When they missed even that it was unsurprising that they also missed the smaller, more ambiguous details, as when Scholz was discussing some of what the money was to be used for. In discussing the air force specifically Scholz made reference to Germany’s continuing to “build the next generation of combat aircraft . . . here in Europe together with European partners, and particularly France,” and in the meantime “continu[ing] to develop the Eurofighter [Typhoon] together,” making specific reference to how the “Eurofighter is set to be equipped with electronic warfare capabilities.” However, he also made reference to “a modern replacement for the outdated Tornado jets in good time” for the sake of NATO’s “nuclear sharing” arrangement, which sounded oddly ambiguous given the prior talk of procuring F-18s ( even if that decision had seemed to be dragging out endlessly), while he also mentioned, in a way that feels “random” at least when read in the transcript, that “[t]he F-35 fighter jet has the potential to be used as a carrier aircraft.”

Germany has not previously been a partner in the F-35 project, or a customer for the aircraft. Does this statement then imply that Germany might purchase F-35s? Additionally the reference to its “potential to be used as a carrier aircraft” is confusing. The plane does not have the “potential” to be a carrier aircraft. The “C” version of the F-35 was specifically designed for carrier operations, and the U.S. Navy has been using it in that role operationally for many years now.

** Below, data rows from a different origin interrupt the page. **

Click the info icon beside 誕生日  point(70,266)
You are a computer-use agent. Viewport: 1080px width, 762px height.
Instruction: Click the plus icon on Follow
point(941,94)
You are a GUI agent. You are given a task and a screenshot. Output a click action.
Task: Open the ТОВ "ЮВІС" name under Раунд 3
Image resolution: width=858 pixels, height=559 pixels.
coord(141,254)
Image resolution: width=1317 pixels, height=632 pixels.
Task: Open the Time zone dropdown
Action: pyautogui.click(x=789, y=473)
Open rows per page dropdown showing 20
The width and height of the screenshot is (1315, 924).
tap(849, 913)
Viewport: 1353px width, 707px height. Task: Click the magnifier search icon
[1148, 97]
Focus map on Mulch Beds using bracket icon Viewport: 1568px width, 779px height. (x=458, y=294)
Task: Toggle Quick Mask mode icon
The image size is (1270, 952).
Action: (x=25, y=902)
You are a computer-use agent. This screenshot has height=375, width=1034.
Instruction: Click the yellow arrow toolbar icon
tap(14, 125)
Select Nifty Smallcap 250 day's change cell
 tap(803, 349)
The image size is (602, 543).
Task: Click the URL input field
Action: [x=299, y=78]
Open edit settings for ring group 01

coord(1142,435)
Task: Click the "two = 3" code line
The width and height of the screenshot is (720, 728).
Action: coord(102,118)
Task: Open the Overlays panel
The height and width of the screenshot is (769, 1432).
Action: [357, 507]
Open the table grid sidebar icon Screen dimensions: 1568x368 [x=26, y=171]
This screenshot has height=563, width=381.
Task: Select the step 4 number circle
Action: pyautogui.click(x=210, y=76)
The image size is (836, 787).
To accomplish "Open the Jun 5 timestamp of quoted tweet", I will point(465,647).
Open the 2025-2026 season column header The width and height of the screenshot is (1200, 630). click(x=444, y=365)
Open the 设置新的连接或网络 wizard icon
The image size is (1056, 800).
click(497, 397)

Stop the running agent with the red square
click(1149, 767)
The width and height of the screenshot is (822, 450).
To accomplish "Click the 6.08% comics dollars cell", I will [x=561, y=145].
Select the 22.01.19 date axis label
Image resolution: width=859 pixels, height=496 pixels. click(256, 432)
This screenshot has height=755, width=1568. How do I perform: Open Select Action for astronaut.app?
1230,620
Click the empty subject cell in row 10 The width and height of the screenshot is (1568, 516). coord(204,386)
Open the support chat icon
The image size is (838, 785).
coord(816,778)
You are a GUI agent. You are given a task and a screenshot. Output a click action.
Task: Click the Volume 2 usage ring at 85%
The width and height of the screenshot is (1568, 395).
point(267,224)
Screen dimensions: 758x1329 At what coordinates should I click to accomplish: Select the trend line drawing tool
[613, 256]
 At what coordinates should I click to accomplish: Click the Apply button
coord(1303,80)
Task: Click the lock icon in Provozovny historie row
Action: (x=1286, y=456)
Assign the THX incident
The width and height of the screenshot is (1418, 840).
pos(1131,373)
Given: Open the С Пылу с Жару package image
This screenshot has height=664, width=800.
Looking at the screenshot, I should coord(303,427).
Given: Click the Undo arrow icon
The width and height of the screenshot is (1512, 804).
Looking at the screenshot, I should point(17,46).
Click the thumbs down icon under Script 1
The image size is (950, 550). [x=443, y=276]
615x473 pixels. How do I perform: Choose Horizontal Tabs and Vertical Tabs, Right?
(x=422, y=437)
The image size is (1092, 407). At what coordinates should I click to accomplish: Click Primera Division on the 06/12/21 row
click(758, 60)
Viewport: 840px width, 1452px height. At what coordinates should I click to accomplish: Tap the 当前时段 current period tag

I responded by doing what all interested persons with any knowledge of the German language whatsoever, or even sufficient mental adroitness to properly use Google Translate properly (admittedly, probably not many of those in the English-language press, for all the idiot Hollywood propaganda about “elites” like journalists all being polyglot geniuses) should have done when coming upon that statement, namely lookg at the transcript of the statement in the original language. The relevant portion of the text reads as follows: “Das Kampfflugzeug F-35 kommt als Trägerflugzeug in Betracht” — does not mean that the “F-35 fighter jet has the potential to be used as a carrier aircraft,” but that the “fighter jet comes into consideration as a carrier aircraft” (emphasis added). Thus the statement concerns not what the plane might be able to do, but what, implicitly, the German government might want to do with it — as a carrier aircraft. (Moreover, lest one think that Scholz must have meant something other than ship-based combat aircraft, rest assured that “Träger” is indeed the German word for aircraft carrier, “flugzeug” means plane, and that “Trägerflugzeug” means carrier plane, just as “kampfflugzeug” means warplane.)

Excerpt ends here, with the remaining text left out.